D and f are consecutive interior angles.

Consecutive interior angles math definition. Consecutive interior angles theorem. Formally consecutive interior angles may be defined as two interior angles lying on the same side of the transversal cutting across two parallel lines. But inside the two lines.

C and e are consecutive interior angles. The consecutive interior angles theorem states that the two interior angles formed by a transversal line intersecting two parallel lines are supplementary i e. Example in this example these are consecutive interior angles.

Math definition of consecutive interior angles. Also the angles 4 and 6 are consecutive interior angles. Parallel lines cut by a transversal.

On one side of the transversal. Consecutive interior angles two angles that are formed by two lines and a transversal that lie between the two lines on the same side of the transversal. In the figure the angles 3 and 5 are consecutive interior angles.

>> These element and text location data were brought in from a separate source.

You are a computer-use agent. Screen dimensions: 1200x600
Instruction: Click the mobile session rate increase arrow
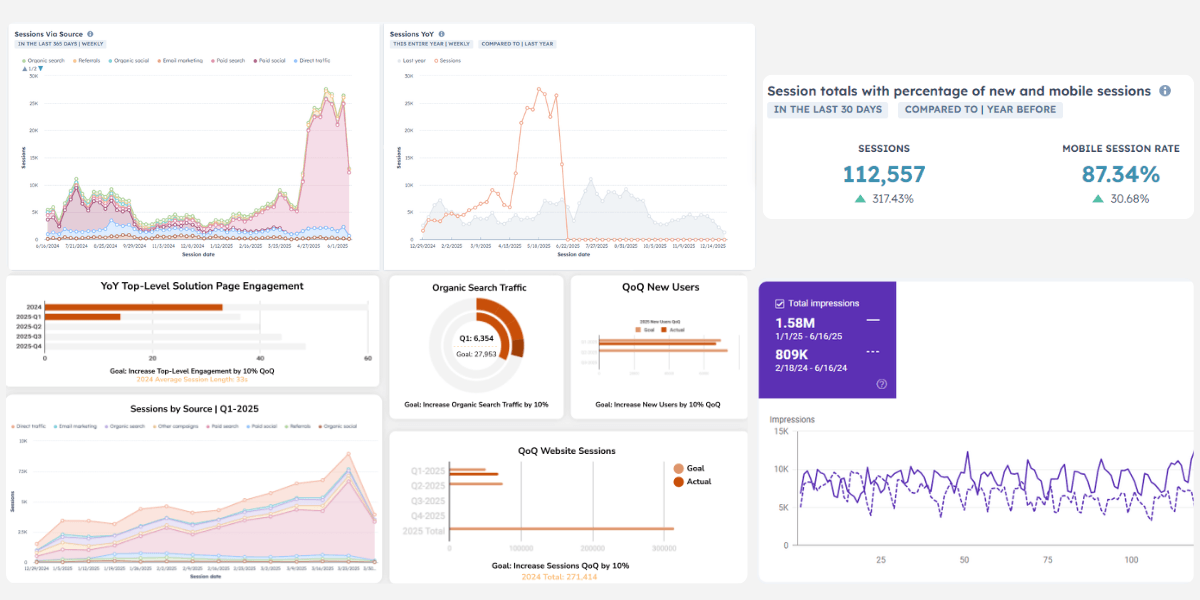(1097, 198)
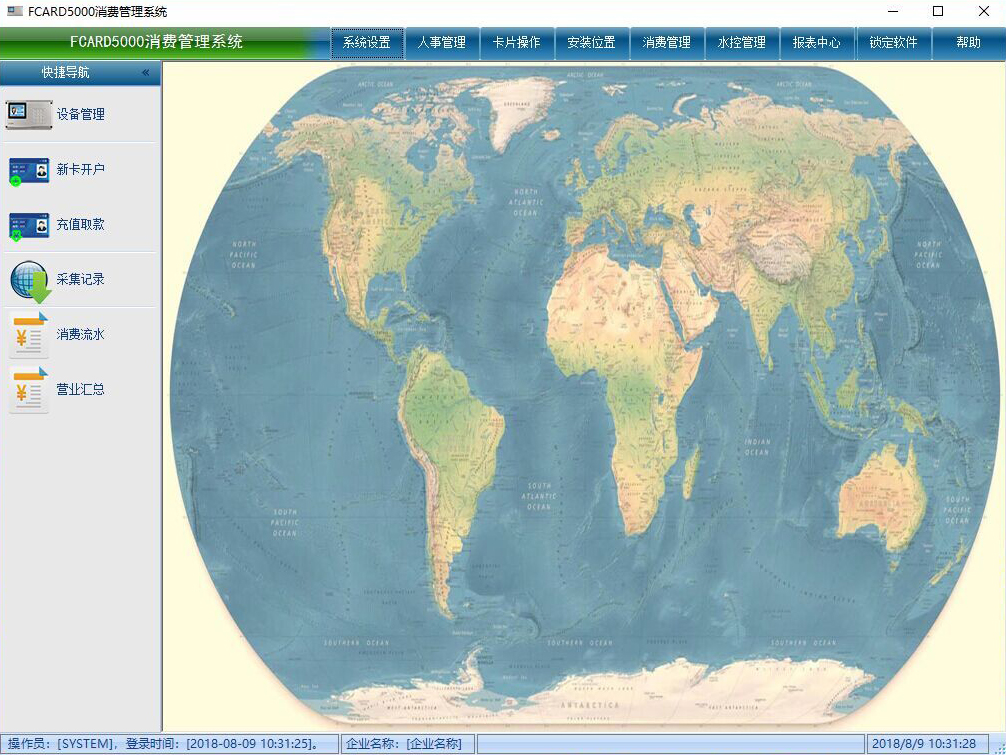
Task: Collapse the 快捷导航 panel with double chevron
Action: (x=145, y=73)
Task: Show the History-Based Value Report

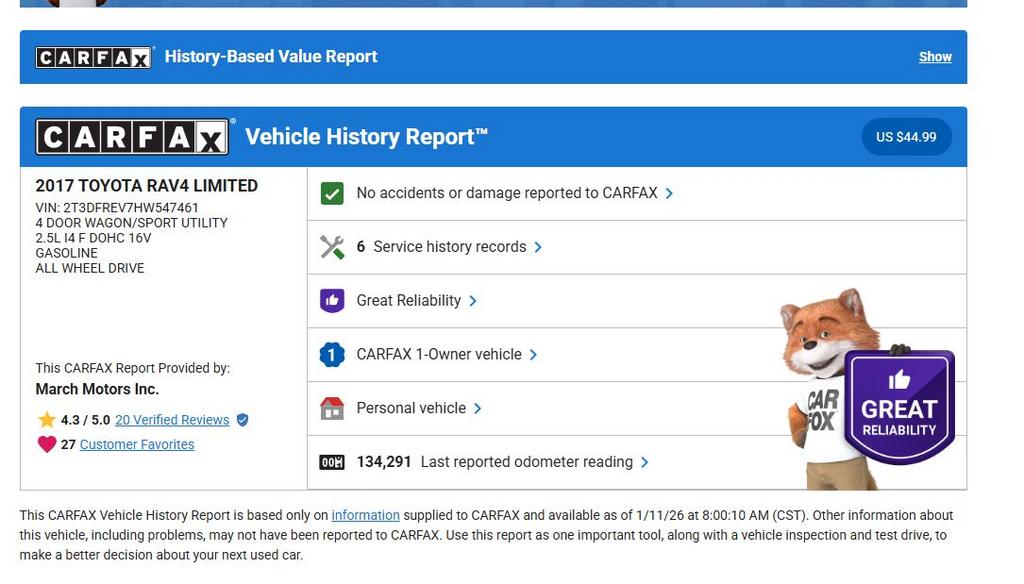Action: (x=935, y=57)
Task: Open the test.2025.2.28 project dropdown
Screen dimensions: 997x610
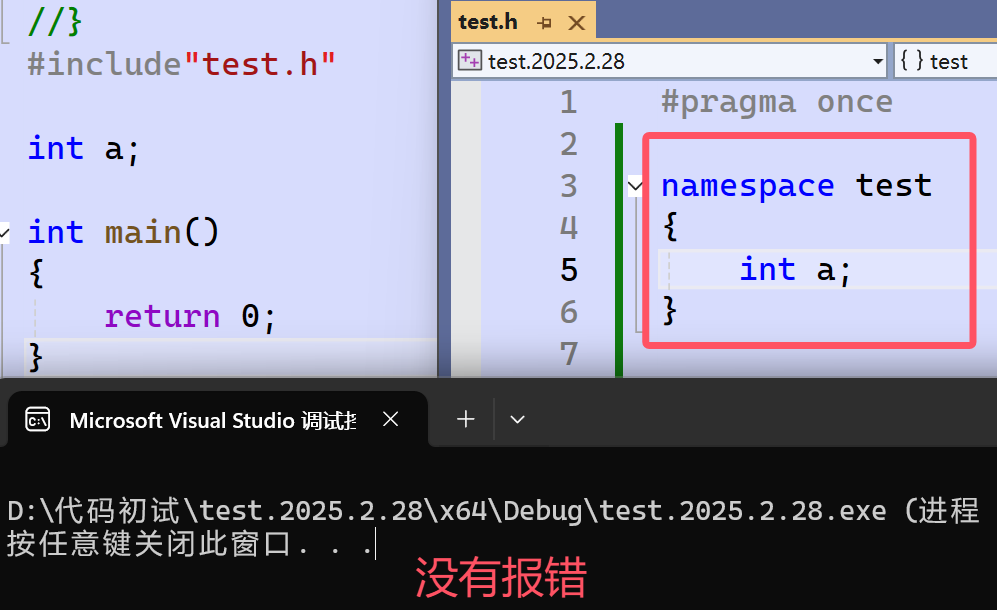Action: point(877,61)
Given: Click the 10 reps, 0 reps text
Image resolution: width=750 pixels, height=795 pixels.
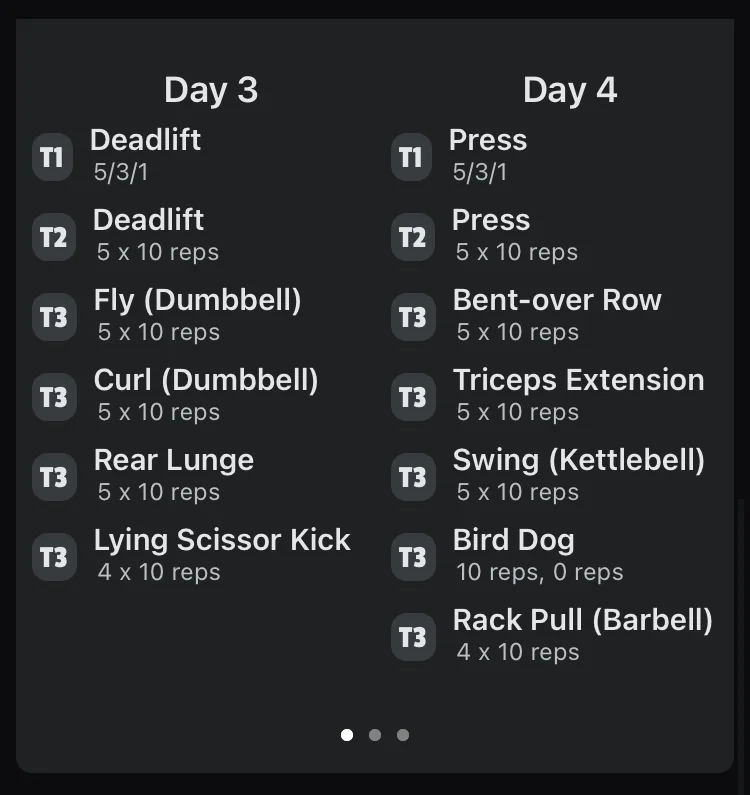Looking at the screenshot, I should [540, 572].
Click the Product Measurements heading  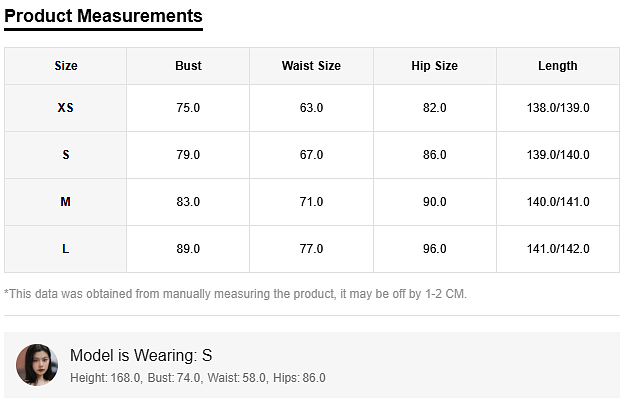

Consecutive interior angles are the pairs of angles that are between two lines and on the same side of the line cutting through the two lines. They sum up to 180. When two lines are crossed by another line transversal consecutive interior angles are the pairs of angles on one side of the transversal but inside the two lines.

When two lines are crossed by another line which is called the transversal the pairs of angles. Are called consecutive interior angles. The consecutive interior angles theorem states that when the two lines are parallel then the consecutive interior angles are supplementary to each other.